Se Roger Federer era un’esperienza religiosa, guardare quest’ultimo Novak Djokovic è un’esperienza divertente: è il Real Madrid nelle partite a eliminazione diretta della Champions League, è la schadenfreude nei confronti dei suoi avversari. Vedi che Musetti ha finalmente l’occasione per eliminarlo dal Roland Garros, eppure sai che qualcosa sta per succedere; attendi che Cerúndolo dia il colpo di grazia al vecchio campione claudicante, ma finché l’ultima palla non rimbalza due volte mica si può spegnere la tv. «Non so come ho fatto a vincere», ha detto Djokovic subito dopo la partita: mistero della fede. Il giocatore noioso che vinceva sempre, il solito stronzo del tennis mondiale, non ha cambiato la sostanza ma ha mutato la forma: vince ancora, ma lo fa in modo diverso, forse perché sa che ogni volta potrebbe essere l’ultima e nessuno vuole perdersi quel momento storico. Non per godere della sua fine, ma per riconoscergli ciò che Djokovic rincorre da sempre e quasi mai ha raggiunto, forse una volta sola, nella finale degli US Open 2021: l’affetto del pubblico, le urla «Novak! Novak!» che immaginava nella sua testa mentre il centrale di Wimbledon nel 2019 gridava «Roger! Roger!».

For the ages

Una cosa simile, almeno da un po’ di tempo a questa parte, succede anche a Rafa Nadal. Prima dell’avvento di Djokovic era il villain che aveva osato invadere il giardino dell’Eden abitato da Roger Federer, adesso il suo lungo tour d’addio accumula applausi e lacrime in tutte le città, da Madrid a Roma, da Barcellona a Parigi. Qualche anno fa Simone Barnes ha scritto sul Times: «Il sentore della mortalità sportiva ha fatto qualcosa a Nadal: Rafa ha imparato quanto sia fragile e breve la carriera sportiva. C’è un inno che cantavamo a scuola che ci incoraggiava a vivere ogni giorno come se fosse l’ultimo. Nadal gioca ogni punto come se fosse l’ultimo». Non è più una questione di vittorie, it’s not about victory, direbbero sempre in America, è l’amore per il gioco a farlo andare avanti. «Magari fra due mesi dirò basta, ma adesso non è ancora finita. Ho degli obiettivi chiari nella mia mente, come tornare su questo campo per le Olimpiadi. Può essere un’altra possibilità e spero di prepararmi al meglio», ha detto dopo la sconfitta contro Alexander Zverev al Roland Garros. «Non potevo immaginare quando ero un bambino di arrivare a quasi 38 anni con questi successi e col vostro affetto».

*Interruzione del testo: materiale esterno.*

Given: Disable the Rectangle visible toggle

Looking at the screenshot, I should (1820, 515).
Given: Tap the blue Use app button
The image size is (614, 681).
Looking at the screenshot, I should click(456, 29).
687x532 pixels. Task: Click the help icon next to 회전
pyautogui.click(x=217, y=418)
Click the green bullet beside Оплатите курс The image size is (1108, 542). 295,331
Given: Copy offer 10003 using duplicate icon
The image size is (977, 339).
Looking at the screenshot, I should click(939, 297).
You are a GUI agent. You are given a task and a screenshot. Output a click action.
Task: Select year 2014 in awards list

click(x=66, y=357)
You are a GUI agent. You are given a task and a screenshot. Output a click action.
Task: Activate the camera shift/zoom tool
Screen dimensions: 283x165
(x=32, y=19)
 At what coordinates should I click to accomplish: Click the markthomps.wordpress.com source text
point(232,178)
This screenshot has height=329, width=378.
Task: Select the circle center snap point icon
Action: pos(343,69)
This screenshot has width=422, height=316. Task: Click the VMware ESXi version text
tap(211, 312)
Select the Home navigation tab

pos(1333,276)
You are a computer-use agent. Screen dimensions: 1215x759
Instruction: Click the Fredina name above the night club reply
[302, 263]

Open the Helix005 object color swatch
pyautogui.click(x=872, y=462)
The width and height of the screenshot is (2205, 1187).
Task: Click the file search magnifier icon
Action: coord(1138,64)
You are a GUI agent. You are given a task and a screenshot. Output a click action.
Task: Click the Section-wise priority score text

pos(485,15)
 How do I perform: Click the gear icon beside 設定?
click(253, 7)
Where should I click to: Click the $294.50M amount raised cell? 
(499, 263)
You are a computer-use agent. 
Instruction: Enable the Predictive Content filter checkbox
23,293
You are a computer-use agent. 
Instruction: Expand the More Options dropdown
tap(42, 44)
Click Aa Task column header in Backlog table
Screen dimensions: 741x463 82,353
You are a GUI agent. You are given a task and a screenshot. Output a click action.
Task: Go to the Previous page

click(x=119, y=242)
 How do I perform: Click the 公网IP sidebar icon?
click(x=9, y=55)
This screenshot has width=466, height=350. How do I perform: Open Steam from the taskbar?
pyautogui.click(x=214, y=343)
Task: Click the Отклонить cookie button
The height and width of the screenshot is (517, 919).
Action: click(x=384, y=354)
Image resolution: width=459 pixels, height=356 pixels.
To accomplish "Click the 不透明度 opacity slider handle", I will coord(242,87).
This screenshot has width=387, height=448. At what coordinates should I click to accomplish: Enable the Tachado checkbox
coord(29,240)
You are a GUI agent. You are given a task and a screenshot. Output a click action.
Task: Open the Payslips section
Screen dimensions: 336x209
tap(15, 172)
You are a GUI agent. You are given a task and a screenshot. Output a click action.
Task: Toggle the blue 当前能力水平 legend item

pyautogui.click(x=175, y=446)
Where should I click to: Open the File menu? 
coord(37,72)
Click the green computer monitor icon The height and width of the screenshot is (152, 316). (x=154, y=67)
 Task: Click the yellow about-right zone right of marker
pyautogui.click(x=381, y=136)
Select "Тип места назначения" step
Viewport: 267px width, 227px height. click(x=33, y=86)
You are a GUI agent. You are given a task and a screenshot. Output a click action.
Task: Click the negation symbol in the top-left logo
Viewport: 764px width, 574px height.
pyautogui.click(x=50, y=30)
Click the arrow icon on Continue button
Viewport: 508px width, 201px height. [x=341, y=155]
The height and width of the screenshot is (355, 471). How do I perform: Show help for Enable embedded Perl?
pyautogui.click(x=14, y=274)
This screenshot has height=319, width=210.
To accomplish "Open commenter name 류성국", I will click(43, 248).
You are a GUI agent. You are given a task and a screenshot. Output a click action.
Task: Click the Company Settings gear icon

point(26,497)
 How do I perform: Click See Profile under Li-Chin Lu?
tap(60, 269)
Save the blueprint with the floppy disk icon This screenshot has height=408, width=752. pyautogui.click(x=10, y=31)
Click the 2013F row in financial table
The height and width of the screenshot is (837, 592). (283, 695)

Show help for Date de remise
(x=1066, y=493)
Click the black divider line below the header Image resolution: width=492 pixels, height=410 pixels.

Guardando Djokovic-Cerúndolo ieri ho ripensato a una barzelletta che Silvio Berlusconi raccontò nel 1995 a Mara Venier durante una puntata di Domenica in. Inizia così: «C’è D’Alema che incontra Bertinotti, Bertinotti lo guarda e gli dice: “Ma lo sai Massimo che hai una brutta faccia? Cosa ti è successo? Sei proprio triste”». E D’Alema risponde: «È morto Berlusconi». Solo che per oltre due minuti non si arriva mai al motivo per cui è morto veramente, Berlusconi: la sede di Forza Italia è andata a fuoco, ma lui era all’ultimo piano; si è buttato dal balcone, ma sotto c’era il telone dei pompieri; è rimbalzato sul telone ed è finito sui cavi dell’alta tensione, ma ha fatto leva pure su quelli; e così via per costruire il climax ideale per il finale. In cui, serafico, il Berlusconi narratore sentenzia: «Abbiamo dovuto abbatterlo».